In November 1976, the price of Scientology auditing and
training began to rocket. Until then auditing had been £6 an hour
(“co-auditing” between students was free). My Dianetics Course had cost £125.
Beginning in November 1976, the prices were to go up at the rate of 10 percent
a
month
, allegedly to improve staff pay and conditions
8
I did
not object to that goal, but I did object when the prices continued to go up
with each new month. The net effect was a yearly price increase of 314%. The
price rises were to continue for the next four years.

 

1.
   
Hubbard,
Scientology 08
, first edition, p.7.

2.
   
Hubbard Standard Dianetics Course packs A and B.

3.
   
Hubbard,
Technical Bulletins
, vol.12, first edition, p.322.

4.
   
BTB “Preclear Assessment Sheet”, 24 April 1969R, revised and reissued 8
September 1974; HCOB “Health Form, Use of - A Brief Description of Auditing”,
19 May 1969.

5.
   
BTB “Drills for Auditors - Dianetic Drills”, 9 October 1971R, revised 28
March 1974; HCOB “Drug Handling”, 15 July 1971; HCOB “Drug and Alcohol Cases
Prior Assessing”, 19 May 1969.

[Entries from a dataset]

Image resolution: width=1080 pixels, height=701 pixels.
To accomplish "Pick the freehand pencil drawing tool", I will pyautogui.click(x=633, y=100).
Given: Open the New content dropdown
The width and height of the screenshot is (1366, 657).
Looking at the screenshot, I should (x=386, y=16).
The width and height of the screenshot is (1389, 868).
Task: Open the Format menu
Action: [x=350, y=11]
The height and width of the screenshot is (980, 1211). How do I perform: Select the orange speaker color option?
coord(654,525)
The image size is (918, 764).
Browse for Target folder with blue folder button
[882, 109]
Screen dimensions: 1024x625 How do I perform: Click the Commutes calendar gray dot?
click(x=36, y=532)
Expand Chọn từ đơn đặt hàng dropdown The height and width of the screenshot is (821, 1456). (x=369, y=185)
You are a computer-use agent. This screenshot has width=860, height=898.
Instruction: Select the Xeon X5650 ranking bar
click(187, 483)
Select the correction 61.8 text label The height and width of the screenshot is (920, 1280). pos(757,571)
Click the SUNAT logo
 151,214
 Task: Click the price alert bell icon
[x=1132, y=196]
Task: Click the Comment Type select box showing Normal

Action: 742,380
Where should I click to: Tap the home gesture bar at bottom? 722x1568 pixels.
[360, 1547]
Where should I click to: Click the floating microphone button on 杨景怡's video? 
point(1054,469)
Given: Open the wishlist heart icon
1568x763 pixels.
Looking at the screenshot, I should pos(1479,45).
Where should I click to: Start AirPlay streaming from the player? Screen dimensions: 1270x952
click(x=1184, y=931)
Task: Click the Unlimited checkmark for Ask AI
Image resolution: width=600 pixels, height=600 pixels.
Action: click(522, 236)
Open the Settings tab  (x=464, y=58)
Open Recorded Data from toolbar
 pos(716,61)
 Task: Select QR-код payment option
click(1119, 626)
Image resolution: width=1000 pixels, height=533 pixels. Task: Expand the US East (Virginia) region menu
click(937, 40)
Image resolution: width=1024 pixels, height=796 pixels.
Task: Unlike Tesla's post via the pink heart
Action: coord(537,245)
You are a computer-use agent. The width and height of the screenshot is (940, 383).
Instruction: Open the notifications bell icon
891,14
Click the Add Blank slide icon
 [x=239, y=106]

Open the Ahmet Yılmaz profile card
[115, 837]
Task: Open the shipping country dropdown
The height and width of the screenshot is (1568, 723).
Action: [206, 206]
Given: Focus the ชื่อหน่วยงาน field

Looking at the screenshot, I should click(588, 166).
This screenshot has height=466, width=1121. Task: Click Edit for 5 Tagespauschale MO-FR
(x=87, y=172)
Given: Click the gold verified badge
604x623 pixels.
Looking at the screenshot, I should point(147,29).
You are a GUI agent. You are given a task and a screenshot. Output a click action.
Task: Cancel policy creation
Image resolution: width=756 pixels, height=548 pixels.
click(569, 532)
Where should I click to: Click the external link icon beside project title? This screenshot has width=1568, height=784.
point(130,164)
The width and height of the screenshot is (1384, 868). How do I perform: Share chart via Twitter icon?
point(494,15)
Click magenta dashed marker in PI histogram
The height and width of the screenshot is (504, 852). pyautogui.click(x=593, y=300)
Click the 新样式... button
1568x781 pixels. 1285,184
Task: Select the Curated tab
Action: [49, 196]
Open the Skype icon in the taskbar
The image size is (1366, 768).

* Requirements *
- A) Print the part of the passage on Scientology prices starting with "Beginning in November" and going on through "next four years.".
- B) Go on with the passage on Scientology prices, picking up after its last line.
The data were taken from a different source than the passage on Scientology prices.

* The answers *
- A)
Beginning in November 1976, the prices were to go up at the rate of 10 percent
a
month
, allegedly to improve staff pay and conditions
8
I did
not object to that goal, but I did object when the prices continued to go up
with each new month. The net effect was a yearly price increase of 314%. The
price rises were to continue for the next four years.

- B)
6.
   
HCOB “The Time-Track and Engram Running by Chains Bulletin 1”, 15 May
1963; HCOB “The Time-Track and Engram Running by Chains Bulletin 2”, 8 June
1963; BTB “Auditing CS-1 for Dianetics and Scientology”, 8 January 1971R,
revised and reissued 18 June 1974.

7.
   
Hubbard,
Scientology 08, pp.136-7.

8.
   
Hubbard, Executive Directive 284 International “The Solution to
Inflation”, 16 September 1976.

Chapter three

“We are what we pretend to be, so we must
be careful about what we pretend to be.”

—Kurt
Vonnegut, Jnr,
Mother Night

In September 1977, I started Art College, and did no more
Scientology courses for over two years. I did not question the “workability” of
Scientology, but had serious reservations about the increasingly high prices
and the incompetence of the organization. I simply could not understand how
Hubbard’s extensive research into administration had created such a bumbling
and autocratic bureaucracy which churned out inane advertising. BUY NOW! was a favorite
slogan. Although staff worked themselves to a frazzle, they seemed to achieve
very little. Then there were the little Hitlers who used their positions to
harass anyone who did not fit neatly into their picture of normality. But I was
puzzled rather than embittered.

With most Scientologists, I presumed that Hubbard was “off
the lines,” busily involved in “research.” The price increases and the failure
to attract throngs of new people had to be the fault of the caretaker
management. I waited for Hubbard’s return to management, while my girlfriend
and I ran a Scientology group one evening a week from our home.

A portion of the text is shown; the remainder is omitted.